A little ramble about morality
Published 11:00 am Wednesday, January 12, 2022
I’ve been sitting on hold for what undoubtedly is a world’s record, but I’ve put so much time in I hate to hang up. The music they are playing over and over is about to get on my last nerve, but I’m afraid to turn it down very low. What if they finally pick up, and I lose my place in line? That would be quite tragic!
Every now and then the music changes to another monotonous jingle sort of tune, and I think they are actually going to talk to me, but it’s just another false alarm. I’m seriously turning it down now so I can think about what I’m doing while you say, “Well, thank you very much, because you are about to get on my last nerve too!”

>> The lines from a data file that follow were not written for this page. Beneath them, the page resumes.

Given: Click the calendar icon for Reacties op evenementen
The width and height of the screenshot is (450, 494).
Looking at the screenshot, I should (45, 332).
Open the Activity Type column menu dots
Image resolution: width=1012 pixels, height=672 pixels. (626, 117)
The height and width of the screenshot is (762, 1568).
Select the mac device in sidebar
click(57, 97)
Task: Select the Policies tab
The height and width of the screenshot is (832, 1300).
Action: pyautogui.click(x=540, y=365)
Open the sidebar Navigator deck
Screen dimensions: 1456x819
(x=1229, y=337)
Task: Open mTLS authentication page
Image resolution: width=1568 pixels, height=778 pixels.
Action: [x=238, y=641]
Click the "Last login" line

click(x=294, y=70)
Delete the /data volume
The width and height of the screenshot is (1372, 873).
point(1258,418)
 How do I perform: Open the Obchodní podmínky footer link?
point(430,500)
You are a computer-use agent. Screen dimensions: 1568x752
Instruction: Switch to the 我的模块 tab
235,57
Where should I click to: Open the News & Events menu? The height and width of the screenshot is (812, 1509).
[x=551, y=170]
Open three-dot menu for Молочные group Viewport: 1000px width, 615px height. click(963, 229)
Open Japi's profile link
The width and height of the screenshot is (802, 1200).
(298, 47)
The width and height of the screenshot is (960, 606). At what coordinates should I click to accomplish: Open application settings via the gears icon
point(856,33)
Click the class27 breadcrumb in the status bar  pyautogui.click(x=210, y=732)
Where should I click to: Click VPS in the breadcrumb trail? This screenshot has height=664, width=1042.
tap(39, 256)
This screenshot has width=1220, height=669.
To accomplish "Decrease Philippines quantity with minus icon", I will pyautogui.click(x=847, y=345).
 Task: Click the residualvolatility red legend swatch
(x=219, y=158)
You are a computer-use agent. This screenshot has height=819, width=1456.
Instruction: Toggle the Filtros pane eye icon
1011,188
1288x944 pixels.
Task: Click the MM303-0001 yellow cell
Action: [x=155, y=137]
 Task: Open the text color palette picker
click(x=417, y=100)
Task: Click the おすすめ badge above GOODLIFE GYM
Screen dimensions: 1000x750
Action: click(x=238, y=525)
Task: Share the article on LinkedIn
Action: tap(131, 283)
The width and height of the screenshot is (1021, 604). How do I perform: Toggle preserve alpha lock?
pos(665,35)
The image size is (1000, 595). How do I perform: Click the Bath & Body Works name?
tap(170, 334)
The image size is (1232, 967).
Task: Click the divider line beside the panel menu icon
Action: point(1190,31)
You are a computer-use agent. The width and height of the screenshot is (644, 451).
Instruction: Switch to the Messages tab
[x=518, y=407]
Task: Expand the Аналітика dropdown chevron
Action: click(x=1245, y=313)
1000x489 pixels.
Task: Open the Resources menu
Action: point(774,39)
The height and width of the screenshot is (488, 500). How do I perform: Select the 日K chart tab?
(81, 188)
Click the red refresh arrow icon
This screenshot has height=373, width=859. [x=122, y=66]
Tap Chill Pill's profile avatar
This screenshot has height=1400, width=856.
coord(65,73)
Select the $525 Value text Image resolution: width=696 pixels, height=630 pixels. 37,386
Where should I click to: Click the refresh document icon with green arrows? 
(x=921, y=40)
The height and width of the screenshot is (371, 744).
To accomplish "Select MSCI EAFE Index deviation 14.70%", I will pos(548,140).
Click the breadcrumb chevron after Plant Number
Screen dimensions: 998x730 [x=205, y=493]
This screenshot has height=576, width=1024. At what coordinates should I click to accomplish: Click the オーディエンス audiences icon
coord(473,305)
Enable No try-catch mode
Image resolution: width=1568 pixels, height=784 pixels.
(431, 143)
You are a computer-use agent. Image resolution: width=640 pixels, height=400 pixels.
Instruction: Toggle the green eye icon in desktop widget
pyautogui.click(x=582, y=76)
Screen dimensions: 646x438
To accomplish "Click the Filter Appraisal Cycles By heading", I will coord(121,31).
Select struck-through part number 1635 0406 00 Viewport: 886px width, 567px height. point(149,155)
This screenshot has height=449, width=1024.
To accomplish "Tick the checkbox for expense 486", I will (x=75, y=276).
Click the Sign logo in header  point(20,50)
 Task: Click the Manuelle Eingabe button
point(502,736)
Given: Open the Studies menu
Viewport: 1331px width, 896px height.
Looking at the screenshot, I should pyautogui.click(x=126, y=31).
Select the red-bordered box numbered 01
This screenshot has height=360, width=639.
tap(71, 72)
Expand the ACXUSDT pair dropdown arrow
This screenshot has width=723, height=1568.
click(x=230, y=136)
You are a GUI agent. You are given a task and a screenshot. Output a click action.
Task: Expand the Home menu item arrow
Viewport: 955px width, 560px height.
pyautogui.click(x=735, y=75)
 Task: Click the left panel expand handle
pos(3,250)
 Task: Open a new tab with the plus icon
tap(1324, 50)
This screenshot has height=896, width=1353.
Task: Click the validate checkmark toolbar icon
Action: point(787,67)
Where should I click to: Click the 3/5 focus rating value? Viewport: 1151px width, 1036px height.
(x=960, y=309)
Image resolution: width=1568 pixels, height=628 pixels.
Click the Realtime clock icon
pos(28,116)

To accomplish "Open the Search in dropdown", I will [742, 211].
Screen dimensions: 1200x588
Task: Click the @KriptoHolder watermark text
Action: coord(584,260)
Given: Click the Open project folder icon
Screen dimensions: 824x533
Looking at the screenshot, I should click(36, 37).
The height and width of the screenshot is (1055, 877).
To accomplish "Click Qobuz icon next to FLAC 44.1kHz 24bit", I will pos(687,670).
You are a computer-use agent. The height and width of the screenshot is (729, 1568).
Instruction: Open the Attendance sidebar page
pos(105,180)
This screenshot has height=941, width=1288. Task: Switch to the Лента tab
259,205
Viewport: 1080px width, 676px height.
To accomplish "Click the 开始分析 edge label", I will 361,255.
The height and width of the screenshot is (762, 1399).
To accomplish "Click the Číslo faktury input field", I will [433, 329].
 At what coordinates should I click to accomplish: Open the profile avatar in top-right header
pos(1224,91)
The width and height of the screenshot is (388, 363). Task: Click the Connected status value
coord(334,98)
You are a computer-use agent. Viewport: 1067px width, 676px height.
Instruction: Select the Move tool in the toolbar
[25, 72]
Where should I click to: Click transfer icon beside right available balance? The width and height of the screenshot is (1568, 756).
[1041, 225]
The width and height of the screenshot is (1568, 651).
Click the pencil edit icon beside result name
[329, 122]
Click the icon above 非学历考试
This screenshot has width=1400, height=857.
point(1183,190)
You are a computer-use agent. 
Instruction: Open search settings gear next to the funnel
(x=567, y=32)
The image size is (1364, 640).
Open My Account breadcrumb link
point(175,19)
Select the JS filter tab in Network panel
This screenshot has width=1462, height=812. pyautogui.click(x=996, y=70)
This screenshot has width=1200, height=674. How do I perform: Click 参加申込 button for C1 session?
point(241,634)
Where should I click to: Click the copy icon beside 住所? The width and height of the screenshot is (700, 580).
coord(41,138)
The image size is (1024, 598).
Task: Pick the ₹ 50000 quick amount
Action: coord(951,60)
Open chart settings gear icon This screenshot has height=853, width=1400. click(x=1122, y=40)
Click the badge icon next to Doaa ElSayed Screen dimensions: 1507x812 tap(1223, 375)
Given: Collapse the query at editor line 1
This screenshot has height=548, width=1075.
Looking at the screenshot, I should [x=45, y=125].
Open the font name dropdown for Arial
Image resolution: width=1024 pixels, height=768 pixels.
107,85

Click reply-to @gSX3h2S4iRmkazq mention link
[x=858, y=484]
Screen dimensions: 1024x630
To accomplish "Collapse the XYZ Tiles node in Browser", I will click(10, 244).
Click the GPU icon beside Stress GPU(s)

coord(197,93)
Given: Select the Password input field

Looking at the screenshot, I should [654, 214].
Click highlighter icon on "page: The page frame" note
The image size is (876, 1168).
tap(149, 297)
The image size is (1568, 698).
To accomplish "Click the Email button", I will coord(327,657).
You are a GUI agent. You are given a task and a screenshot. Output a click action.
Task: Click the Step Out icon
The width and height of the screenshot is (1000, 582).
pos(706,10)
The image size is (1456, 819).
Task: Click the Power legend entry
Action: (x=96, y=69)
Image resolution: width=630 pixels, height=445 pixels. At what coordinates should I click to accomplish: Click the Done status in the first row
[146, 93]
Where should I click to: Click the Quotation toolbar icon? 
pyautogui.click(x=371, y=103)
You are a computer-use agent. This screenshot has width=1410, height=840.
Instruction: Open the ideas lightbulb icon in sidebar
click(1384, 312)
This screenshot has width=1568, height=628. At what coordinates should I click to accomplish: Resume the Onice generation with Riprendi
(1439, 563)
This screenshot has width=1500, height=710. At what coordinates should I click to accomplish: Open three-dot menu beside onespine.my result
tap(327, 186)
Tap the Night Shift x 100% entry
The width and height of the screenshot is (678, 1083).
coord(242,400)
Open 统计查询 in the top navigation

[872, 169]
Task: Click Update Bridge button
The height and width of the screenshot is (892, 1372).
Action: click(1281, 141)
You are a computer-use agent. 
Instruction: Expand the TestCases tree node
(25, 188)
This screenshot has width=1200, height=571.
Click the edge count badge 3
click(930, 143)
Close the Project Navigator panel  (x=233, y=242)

The past few days I’ve been decluttering and trying to find creative solutions for too much stuff and not enough space. The problem is I like my stuff. It’s not that I’m a hoarder or anything wild; it’s more that I am a sentimental sort. I can walk around in my house and see so many things that bring back memories of a person or place that I want to remember.
I’m sitting in my chair looking at the piano that I recently salvaged for sentimental reasons. I loaded it up with framed pictures of my children at various ages, and I recently unpacked my Mama Ball’s portrait and hung it proudly nearby. On the other side of the room is a picture of my Daddy in his Marine Corp uniform.
The stuff that I really want to keep means a lot to me, but the problem is finding a place for everything. I know some people keep all their photos on I Cloud and don’t worry if they have a hard copy. I guess I am old fashioned, but I like to sit down once in a while and look at my old photographs. I have boxes of them, and that’s what I plan on doing this evening. It’s heartwarming to take each well-loved photograph in my hands and relive the moments they depict.
I can remember so many details surrounding the photographs. I suppose I am a hopeless romantic, but looking at pictures on a computer screen will never thrill me the way an old photograph will. Times are definitely changing.
We are hurtling toward a future that looks very different from the one I’ve loved so long. I’m not talking about a few photographs; I’m talking about a world that no longer honors our Lord and Savior and knows right from wrong.
Hollywood is trying to sell us a bill of goods, but I will not be blindly led to a new definition of morality. There is only one truth, and that is God’s truth. If you want to know how to live don’t look to the world for answers. It’s all written in the Bible, and the days we are living in were prophesied long ago.
Jan Penton Miller writes a weekly column for The Oxford Eagle.